I sank onto the bench and blew out a breath. Chopin. I’d listened to ‘Nocturne Op. 9 No. 2’ in the hospital, over and over, after the New York vamps had cracked my skull open. It had helped me get my mind back together. But the dean couldn’t know that. Unless mind reading was a vampire skill, in which case I had bigger issues than playing piano for the guy.
“I don’t usually play for other people.” The keys were cool under my fingers and slick as ice.
“I’ve found you can learn a lot about a person when you take them outside their comfort zone.” He lounged back in his chair, his eyes dead shark again. “I’m sure you’ll do fine.”
I stared at the wall art in front of me. The ornate, braided wreath above the piano, made with dulled black hair, was like a window into the night of the attack.

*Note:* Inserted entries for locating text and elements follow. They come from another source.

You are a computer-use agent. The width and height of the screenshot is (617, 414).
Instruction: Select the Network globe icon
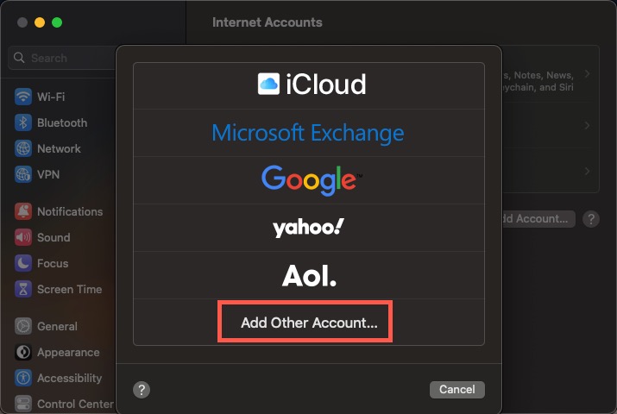pyautogui.click(x=23, y=148)
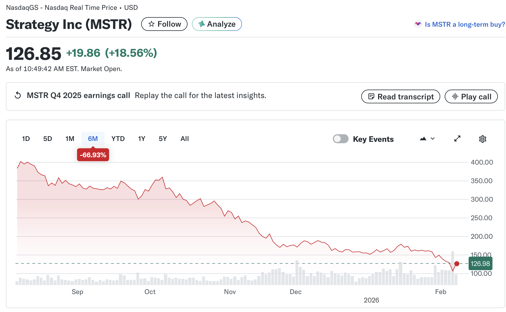Click the mountain chart type icon
506x312 pixels.
tap(423, 138)
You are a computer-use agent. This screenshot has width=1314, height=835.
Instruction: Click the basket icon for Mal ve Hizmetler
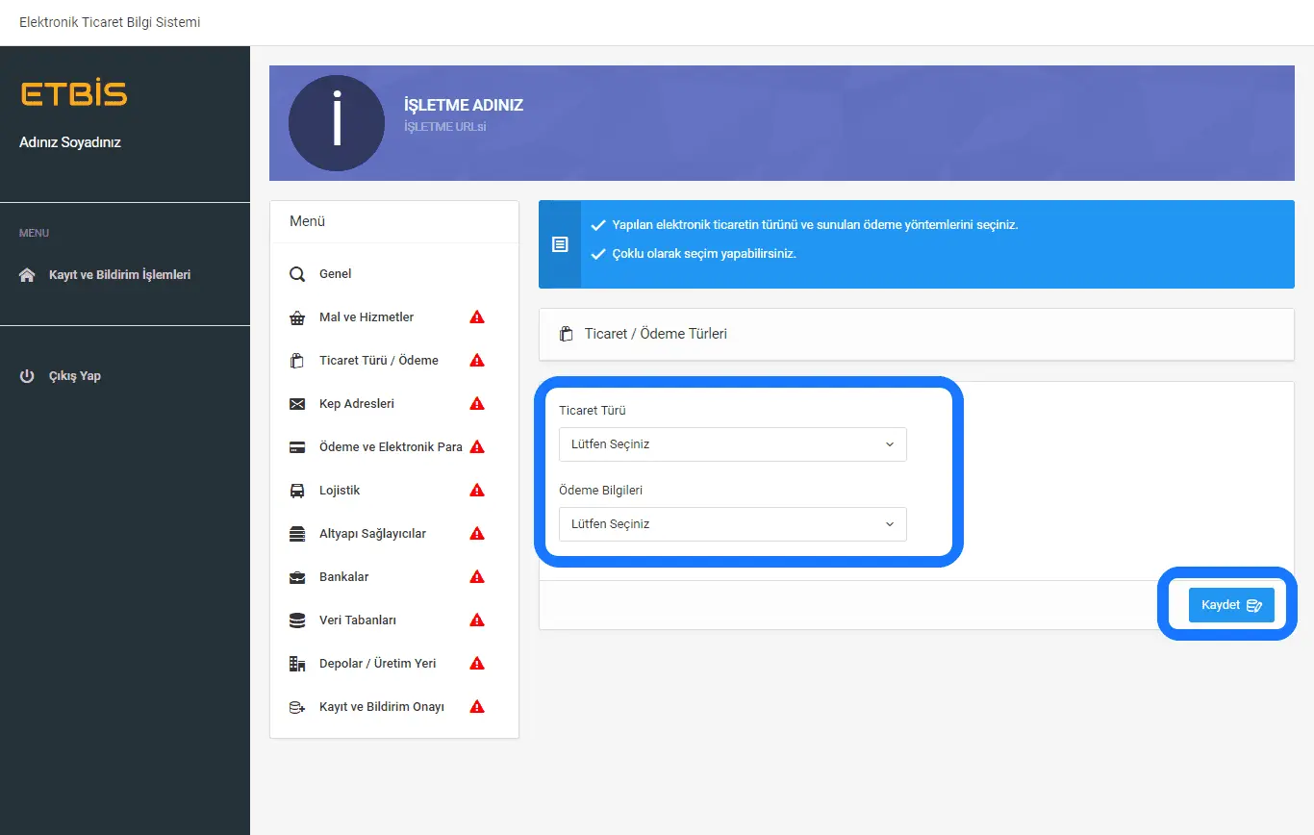(x=297, y=317)
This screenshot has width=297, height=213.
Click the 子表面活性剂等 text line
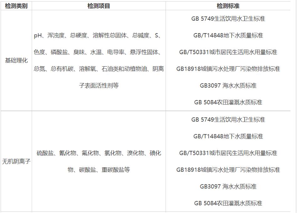pyautogui.click(x=98, y=86)
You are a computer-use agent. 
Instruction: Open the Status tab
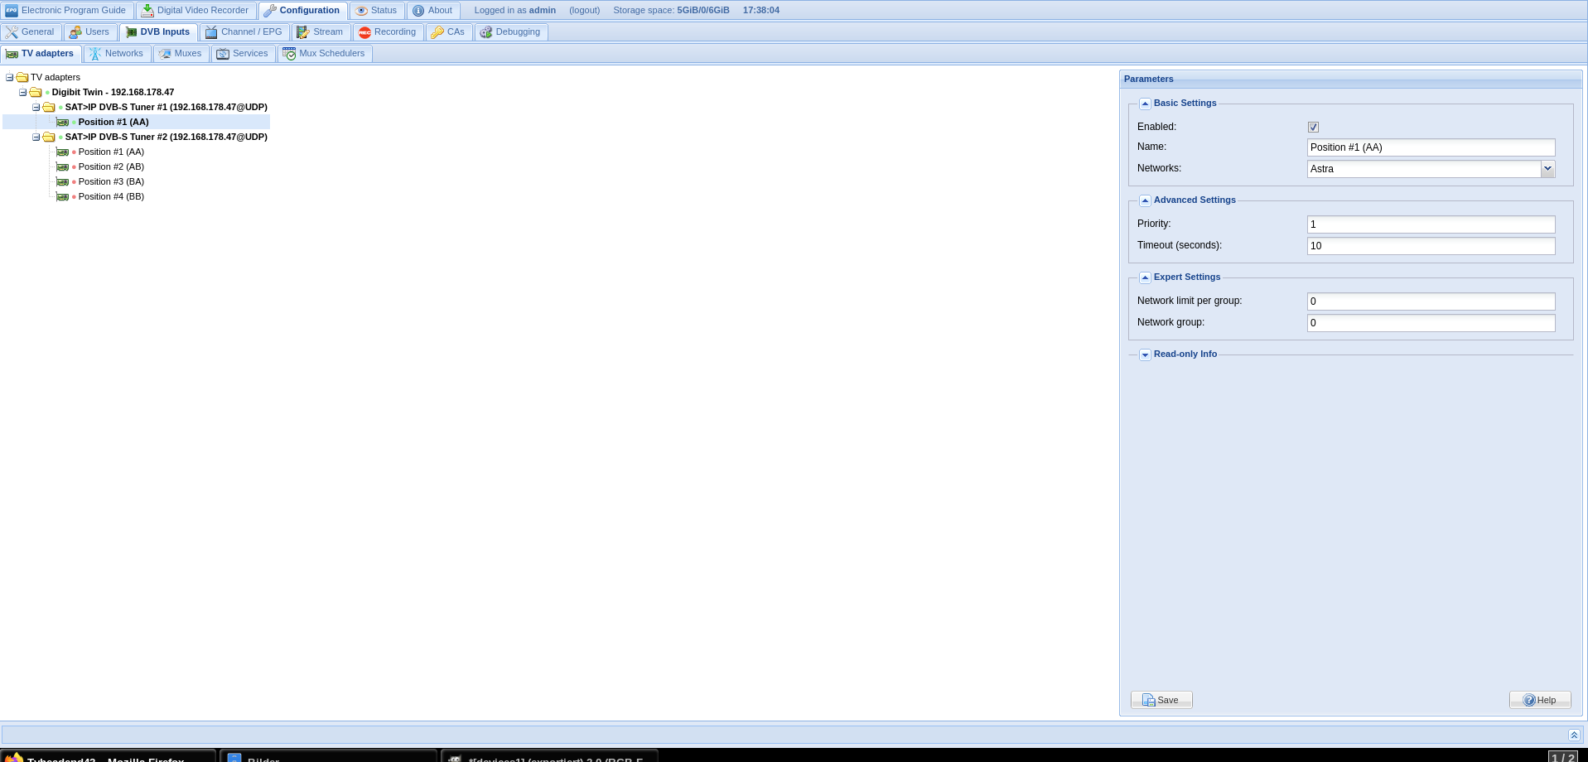tap(377, 11)
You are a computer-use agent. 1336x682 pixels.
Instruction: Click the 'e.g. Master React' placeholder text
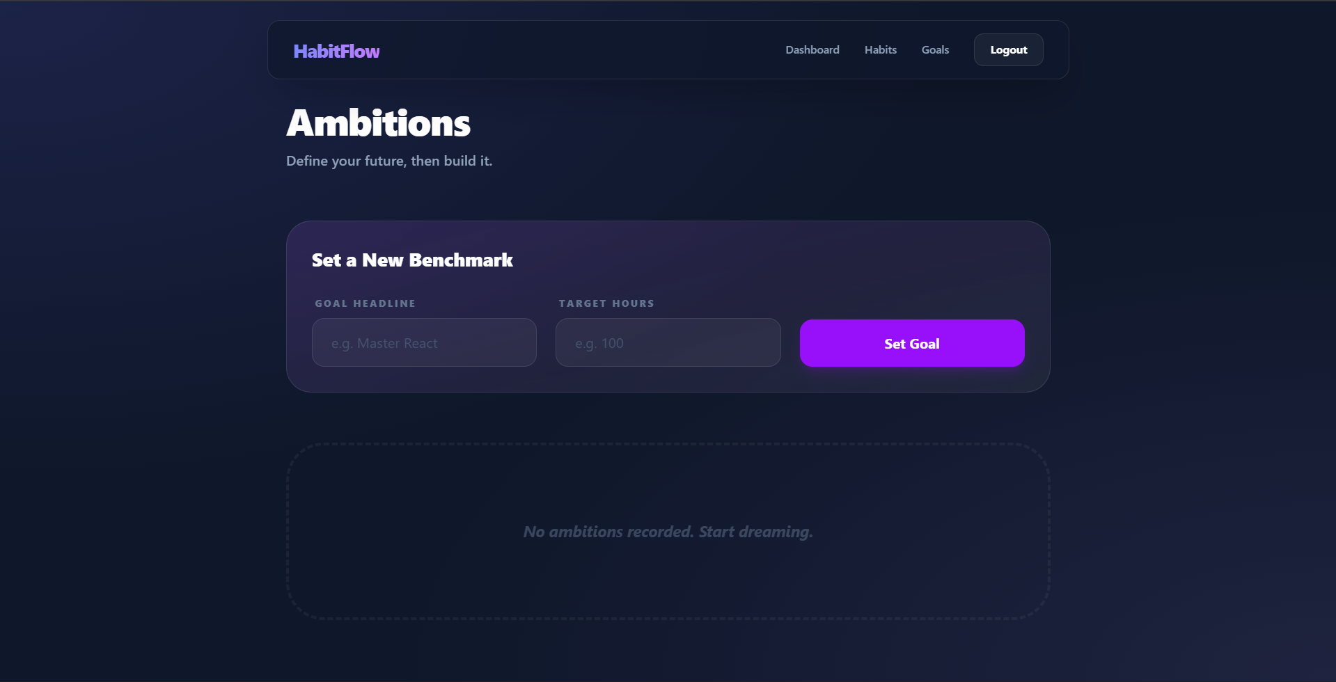(384, 343)
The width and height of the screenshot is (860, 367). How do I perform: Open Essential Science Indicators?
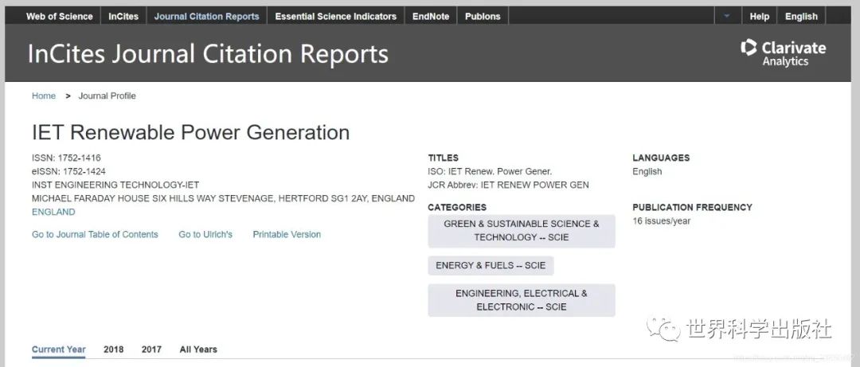pyautogui.click(x=335, y=16)
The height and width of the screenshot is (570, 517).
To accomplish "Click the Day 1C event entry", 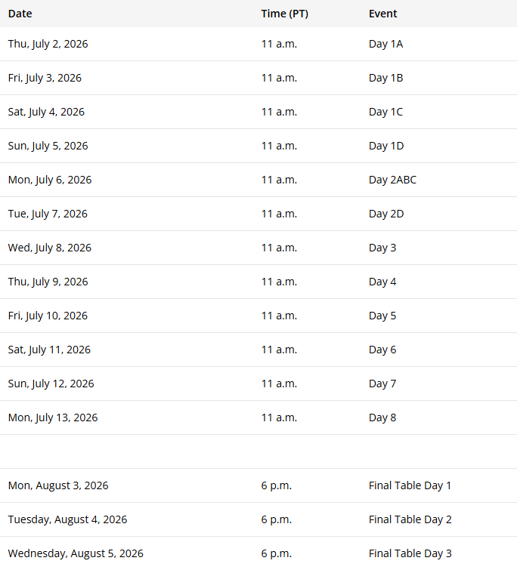I will tap(385, 112).

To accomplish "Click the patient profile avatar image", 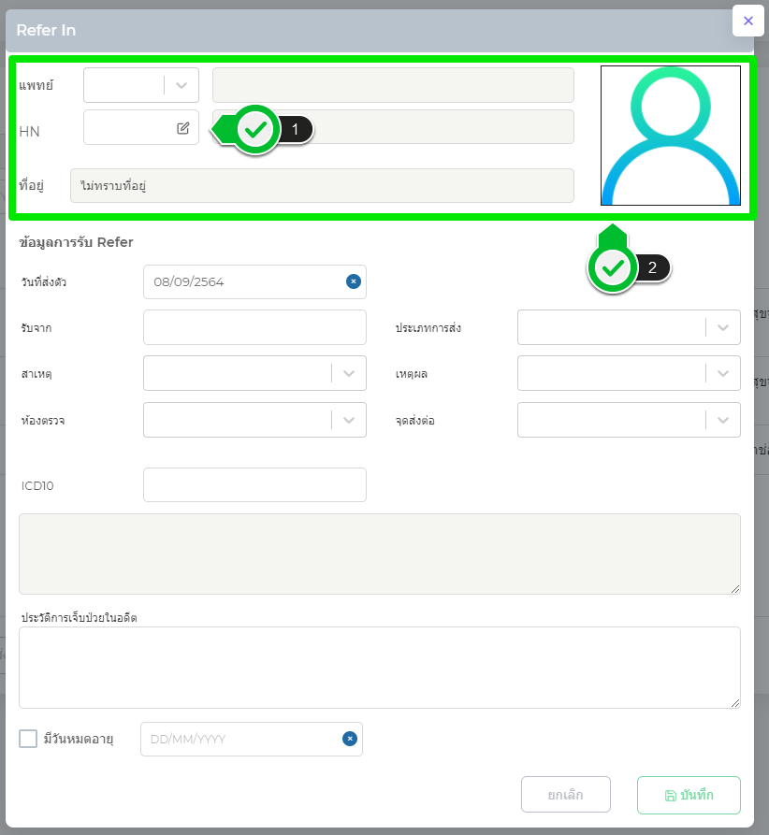I will tap(670, 136).
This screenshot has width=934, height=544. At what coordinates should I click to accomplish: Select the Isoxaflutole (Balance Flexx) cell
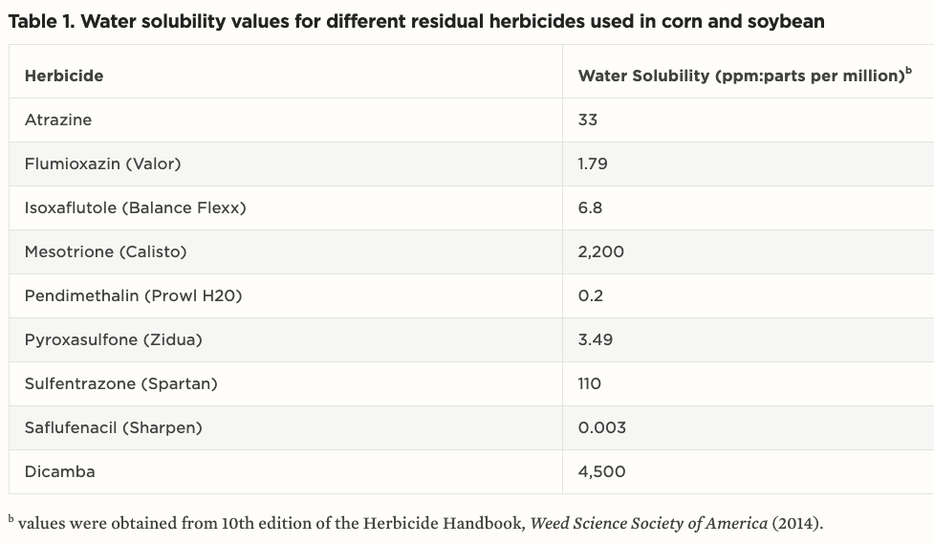point(135,207)
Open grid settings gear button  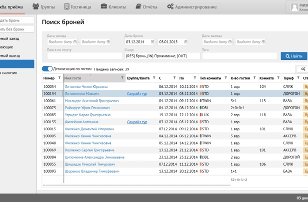(x=302, y=69)
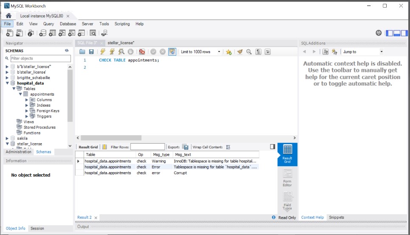
Task: Click the Save script floppy disk icon
Action: 91,52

This was a test. Like that night in the alley had been a test. And this time instead of snotty, clubbing vampires seeing if I was predator or prey, it was a master vampire in his home. Somehow this felt more dangerous.
My fingers were stiff, frozen from the memories and the icy keys. I plonked the notes, the sound of them flat and sharp, and started to sweat. I could do better. This was bad piano recital music. But first I had to forget my audience, forget the attack. I had to find the music inside me and let it out.
I stopped hacking at the keys and took a breath. The dean wasn’t there. His goon squad were paper-trained puppies. I’d play for Scott. For Damian, wherever he’d wandered off to. Friends, not strangers or enemies. I could do that. Right?
It was only four minutes, three and a half if I rushed.
I focused on my breathing. Drew in air slow, like the song. And the images came. The dark colors and scuttling movement of the music filled my head and wrapped around me. This time when my fingers began to move, the piano came to life. The notes were rounded and rich. They warmed the room. I didn’t notice the hair art anymore, didn’t notice the dean. And I almost didn’t notice the guy with pewter eyes who sat down on the piano bench, his elbow bumping mine.
Damian’s fingers were almost as pale as the keys, almost as iced-looking. But they flew. They danced. And together with my part, they turned Chopin from something ethereal but earthbound into something cosmic. Into starshine.
When we finished the piece, I couldn’t do anything but look at my hands. The music was still humming through me, a waltz that I didn’t know how to break free of. And I didn’t know if it was his monster mojo or the way he played. If there was a difference between the two and if there was, if it mattered.
The dean clapped, a flat, slow drumbeat. There was curiosity in his eyes along with the usual crazy. “Thank you, Tallulah.”
I glanced at my father. He was standing by the window, his eyes locked onto Damian. And I couldn’t tell if he was horrified or mystified or a little of both. “Sure.” I got up, away from Damian and the piano. He could play. He could make a piano sing. And that, more than his cherry pie smell and his liquid metal eyes, was going to be trouble.